• _About this exercise_: Where the records below show the word "Open" in a line, please copy that line.

___ Data supplied ___

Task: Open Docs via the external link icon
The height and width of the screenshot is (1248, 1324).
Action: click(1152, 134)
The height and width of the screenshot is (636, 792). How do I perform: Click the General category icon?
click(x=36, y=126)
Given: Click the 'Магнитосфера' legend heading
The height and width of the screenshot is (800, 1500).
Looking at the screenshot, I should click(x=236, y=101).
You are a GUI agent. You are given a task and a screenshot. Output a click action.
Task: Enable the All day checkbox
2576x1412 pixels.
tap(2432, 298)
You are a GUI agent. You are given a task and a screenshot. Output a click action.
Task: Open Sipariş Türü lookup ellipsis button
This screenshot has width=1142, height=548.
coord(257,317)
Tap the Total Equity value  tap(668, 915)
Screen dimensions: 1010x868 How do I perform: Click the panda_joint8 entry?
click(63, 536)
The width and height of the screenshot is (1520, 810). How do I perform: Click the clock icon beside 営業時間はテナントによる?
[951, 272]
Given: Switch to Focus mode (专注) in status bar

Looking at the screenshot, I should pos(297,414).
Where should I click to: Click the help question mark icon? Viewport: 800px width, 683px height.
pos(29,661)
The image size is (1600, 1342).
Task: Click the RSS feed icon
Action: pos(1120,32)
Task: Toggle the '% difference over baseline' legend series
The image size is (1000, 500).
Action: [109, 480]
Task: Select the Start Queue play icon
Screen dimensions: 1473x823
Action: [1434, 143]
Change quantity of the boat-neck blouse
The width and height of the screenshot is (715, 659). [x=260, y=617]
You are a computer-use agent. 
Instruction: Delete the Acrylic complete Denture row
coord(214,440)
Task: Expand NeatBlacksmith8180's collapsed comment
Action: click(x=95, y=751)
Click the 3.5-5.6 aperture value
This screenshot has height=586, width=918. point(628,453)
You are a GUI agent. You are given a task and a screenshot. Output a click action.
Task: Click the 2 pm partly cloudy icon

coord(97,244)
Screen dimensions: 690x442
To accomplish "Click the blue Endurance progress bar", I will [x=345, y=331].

___

• _Reply_:
Task: Open Docs via the external link icon
Task: Open Sipariş Türü lookup ellipsis button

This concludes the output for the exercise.